Fishing out of a swing, I can't find much wrong with it except wishing it had a better designed rear well. It could then be more user friendly with storage of square/rectangular items. So much space going to waste. I still love it.


----------



## PhilipL (Apr 15, 2006)

Hobie Adventure

One thing, but it equates to being better at a number of things - 
a bit more width in the cockpit, say 50-100mm wider

> I'm only 5'10 and around 85kg, so I'm not exactly big. The cockpit feels too ever-so-slightly tight - somewhere in the thigh region
> would (hopefully) improve stability - pretty good already but still not quite there when I reach backwards (tankwell or rear rod holders), when moving up and down the yak, or when sitting side saddle.
> would perhaps give more beam on the gunwhales (apologies for the terminonlogy in advance??) for mounting things within arms reach.

Oh, and a decent paddle keeper - couldn't help myself...


----------



## rawprawn (Aug 31, 2005)

Same as Scott. I would like some SIK speed on my SOT.


----------



## Peril (Sep 5, 2005)

Megan Gale in front seat showing off DJs summer swimwear collection


----------



## kingfisher111 (Jun 13, 2006)

More time on the water!!! Thats all the Outback needs! Steve.

PhillipL, your wish just described the Outback.


----------



## Breambo (Apr 19, 2006)

Central heating. Although perils wish would do nicely :lol:


----------



## Davey G (Jan 15, 2006)

ahhh yes, bugger the raised bow, I'll take Megan as well! :wink:


----------



## sam60 (Aug 30, 2005)

a bluetooth stereo outfit with waterproof earphones for those days when your own voice is too much. Oregon scientific has a waterproof mp3 player but blue tooth would negate cords flapping around.

yeah and like peril a floor show.....sshh better not let the wife know


----------



## Guest (Aug 8, 2006)

I have said it before somewhere here, I would like the design of the tempo changed so that the footwells actually have the scupper holes further down where the water collects.

This would mean my whole body would be dry when yaking as everywhere else is extremly dry.
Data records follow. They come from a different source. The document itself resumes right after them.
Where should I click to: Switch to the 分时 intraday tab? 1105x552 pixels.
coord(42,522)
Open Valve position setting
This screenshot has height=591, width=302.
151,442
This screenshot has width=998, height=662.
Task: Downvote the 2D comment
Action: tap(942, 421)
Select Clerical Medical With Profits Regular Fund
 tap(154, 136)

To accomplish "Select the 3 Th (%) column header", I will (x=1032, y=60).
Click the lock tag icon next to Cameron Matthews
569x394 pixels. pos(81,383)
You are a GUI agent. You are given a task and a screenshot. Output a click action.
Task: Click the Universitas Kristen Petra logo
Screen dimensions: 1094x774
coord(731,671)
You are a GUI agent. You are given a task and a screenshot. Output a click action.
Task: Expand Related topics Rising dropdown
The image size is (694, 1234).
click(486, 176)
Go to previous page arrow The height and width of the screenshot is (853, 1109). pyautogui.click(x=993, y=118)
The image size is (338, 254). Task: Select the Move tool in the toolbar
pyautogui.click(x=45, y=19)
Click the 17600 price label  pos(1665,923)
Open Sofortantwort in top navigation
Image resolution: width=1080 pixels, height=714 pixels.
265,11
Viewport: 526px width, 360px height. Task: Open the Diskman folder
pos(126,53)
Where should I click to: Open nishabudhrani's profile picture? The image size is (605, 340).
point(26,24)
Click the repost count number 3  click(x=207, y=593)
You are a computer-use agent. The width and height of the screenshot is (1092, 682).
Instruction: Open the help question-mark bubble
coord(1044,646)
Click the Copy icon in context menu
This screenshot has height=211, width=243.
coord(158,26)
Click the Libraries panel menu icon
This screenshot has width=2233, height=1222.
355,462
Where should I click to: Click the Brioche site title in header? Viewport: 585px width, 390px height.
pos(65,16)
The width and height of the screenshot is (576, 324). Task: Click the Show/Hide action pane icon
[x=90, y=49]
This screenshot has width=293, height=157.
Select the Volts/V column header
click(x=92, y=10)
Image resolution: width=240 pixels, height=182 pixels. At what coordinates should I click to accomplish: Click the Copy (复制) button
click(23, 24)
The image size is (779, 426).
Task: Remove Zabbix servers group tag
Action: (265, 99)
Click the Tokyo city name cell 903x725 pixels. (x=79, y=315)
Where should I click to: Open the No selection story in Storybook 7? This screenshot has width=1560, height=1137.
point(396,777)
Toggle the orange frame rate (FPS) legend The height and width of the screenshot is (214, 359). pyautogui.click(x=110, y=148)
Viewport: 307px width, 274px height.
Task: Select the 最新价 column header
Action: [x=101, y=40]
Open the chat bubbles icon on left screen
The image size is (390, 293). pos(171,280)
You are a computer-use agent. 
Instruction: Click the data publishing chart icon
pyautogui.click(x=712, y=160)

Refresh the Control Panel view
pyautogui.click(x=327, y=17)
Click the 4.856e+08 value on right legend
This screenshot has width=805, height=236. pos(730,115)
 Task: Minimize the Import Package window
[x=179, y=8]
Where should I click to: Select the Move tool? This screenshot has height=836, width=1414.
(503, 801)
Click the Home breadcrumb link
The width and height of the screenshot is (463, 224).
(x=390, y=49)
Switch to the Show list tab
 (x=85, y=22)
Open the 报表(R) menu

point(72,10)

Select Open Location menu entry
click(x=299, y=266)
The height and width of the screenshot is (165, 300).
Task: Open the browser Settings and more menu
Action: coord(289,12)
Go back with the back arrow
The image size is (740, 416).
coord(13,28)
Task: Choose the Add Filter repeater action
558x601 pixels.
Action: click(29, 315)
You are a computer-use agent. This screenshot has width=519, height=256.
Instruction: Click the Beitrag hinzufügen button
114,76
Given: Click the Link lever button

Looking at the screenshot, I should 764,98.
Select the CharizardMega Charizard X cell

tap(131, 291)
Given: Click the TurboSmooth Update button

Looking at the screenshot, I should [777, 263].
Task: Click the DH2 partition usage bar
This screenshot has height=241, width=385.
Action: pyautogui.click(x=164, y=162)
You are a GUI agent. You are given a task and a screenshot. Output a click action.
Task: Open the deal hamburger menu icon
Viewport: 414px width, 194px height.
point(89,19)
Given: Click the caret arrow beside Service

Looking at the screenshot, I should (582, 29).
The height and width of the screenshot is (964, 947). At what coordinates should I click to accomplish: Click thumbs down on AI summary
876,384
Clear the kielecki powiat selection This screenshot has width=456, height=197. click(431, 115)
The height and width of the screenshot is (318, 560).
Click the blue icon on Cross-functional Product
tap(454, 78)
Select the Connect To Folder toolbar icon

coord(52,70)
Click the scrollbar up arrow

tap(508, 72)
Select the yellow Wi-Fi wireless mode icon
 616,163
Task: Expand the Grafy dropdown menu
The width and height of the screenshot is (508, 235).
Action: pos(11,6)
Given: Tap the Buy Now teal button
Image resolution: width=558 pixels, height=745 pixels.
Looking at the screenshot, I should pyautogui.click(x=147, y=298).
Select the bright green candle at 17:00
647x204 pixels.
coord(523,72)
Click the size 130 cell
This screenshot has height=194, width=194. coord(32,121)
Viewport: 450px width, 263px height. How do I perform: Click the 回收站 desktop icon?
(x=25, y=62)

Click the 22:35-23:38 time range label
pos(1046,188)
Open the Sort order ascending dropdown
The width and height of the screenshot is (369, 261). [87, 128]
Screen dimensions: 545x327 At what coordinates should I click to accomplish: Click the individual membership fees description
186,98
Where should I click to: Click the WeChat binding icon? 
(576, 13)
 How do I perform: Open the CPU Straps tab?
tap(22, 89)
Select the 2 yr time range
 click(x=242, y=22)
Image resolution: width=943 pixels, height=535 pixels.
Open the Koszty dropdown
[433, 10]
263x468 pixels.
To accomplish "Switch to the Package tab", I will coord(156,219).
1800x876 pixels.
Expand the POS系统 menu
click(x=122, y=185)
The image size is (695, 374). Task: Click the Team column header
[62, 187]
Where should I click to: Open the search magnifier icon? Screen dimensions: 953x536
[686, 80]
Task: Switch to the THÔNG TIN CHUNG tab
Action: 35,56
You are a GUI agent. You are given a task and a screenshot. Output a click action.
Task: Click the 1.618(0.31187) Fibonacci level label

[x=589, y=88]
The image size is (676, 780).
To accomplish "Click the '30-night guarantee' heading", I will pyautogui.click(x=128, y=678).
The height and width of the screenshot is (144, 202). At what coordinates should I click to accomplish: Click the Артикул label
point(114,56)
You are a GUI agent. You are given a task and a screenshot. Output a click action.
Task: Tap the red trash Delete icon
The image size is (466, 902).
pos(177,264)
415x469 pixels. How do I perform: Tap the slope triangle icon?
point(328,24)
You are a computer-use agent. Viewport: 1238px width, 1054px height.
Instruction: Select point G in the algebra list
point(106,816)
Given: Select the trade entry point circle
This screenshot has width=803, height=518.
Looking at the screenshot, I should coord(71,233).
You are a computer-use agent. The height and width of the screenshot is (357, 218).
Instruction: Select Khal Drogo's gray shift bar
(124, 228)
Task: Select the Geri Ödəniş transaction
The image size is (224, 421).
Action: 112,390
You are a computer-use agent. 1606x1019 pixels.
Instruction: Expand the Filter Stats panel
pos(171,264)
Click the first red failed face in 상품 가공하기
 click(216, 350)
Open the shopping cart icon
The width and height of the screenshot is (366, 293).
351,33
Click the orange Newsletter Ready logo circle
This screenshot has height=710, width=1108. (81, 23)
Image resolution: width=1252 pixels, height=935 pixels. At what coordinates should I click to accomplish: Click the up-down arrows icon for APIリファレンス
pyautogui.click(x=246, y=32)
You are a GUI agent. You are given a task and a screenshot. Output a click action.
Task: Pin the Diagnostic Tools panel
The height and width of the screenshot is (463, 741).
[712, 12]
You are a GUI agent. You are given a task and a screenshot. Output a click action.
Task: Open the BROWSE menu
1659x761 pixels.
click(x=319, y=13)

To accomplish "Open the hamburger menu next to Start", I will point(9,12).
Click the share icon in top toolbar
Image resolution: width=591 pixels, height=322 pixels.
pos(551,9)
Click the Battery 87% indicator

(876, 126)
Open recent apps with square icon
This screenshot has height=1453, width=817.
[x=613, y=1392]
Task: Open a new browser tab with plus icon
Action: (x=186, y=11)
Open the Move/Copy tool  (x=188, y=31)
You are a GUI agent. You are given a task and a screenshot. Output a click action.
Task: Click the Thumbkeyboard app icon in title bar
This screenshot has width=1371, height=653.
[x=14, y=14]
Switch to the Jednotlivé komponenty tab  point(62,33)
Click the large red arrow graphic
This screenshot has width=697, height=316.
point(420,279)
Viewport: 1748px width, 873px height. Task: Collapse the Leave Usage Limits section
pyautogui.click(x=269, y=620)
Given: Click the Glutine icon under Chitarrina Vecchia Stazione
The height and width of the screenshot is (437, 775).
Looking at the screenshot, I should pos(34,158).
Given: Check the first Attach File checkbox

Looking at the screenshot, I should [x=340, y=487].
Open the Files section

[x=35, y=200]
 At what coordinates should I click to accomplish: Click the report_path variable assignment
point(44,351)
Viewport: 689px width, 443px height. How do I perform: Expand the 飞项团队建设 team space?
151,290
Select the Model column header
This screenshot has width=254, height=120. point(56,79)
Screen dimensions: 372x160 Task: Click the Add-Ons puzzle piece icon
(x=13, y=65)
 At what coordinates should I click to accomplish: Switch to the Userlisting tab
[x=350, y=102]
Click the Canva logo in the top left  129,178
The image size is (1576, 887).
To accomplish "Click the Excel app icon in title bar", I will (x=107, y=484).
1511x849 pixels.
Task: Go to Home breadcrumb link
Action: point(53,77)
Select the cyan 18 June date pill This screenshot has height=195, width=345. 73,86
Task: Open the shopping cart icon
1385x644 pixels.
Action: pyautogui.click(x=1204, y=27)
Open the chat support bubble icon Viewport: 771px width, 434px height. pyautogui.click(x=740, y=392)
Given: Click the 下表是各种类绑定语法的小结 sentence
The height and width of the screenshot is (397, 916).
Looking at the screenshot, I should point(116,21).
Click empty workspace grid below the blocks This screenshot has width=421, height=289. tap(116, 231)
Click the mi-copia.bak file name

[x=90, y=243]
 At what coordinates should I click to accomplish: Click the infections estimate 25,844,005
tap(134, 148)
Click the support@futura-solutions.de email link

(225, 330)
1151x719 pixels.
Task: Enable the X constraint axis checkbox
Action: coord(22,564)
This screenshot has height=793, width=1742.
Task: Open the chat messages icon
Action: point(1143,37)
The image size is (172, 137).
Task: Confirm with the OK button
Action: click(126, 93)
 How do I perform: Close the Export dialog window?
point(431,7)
I just hate having wet feet, this is the times when I'm not wearing the Mirage boots.

Cheers


----------



## JT (May 25, 2006)

Hobie Outback Fisherman

The seat sockets can move out of the tiny scupper holes if you move around too much and it is close to impossible putting them back in on the water so you have a bump under your a*se. A better arrangement would be better. Not a biggy but still a bit of a pain in the backside (lame pun intended)  :roll:

Beyond that it's all good.

John


----------



## DogFish (Aug 31, 2005)

One way valves in the scupper holes so that in Winter the water can get out but not come gushing back up, especially as it's only at 10 Degrees over here at present. :shock:

DogFish


----------



## hairymick (Oct 18, 2005)

A combi, & a redhead with big hooters & freckles, two Dorados on the roof, touring the country and never having to work again


----------



## Gator (May 10, 2006)

Dogfish: I was just looking at a Crack Of Dawn catalog and noticed that there are replacement plugs that look like they could be one way. If Phil sees this he would know. I'll give him a ring tomorrow and ask.


----------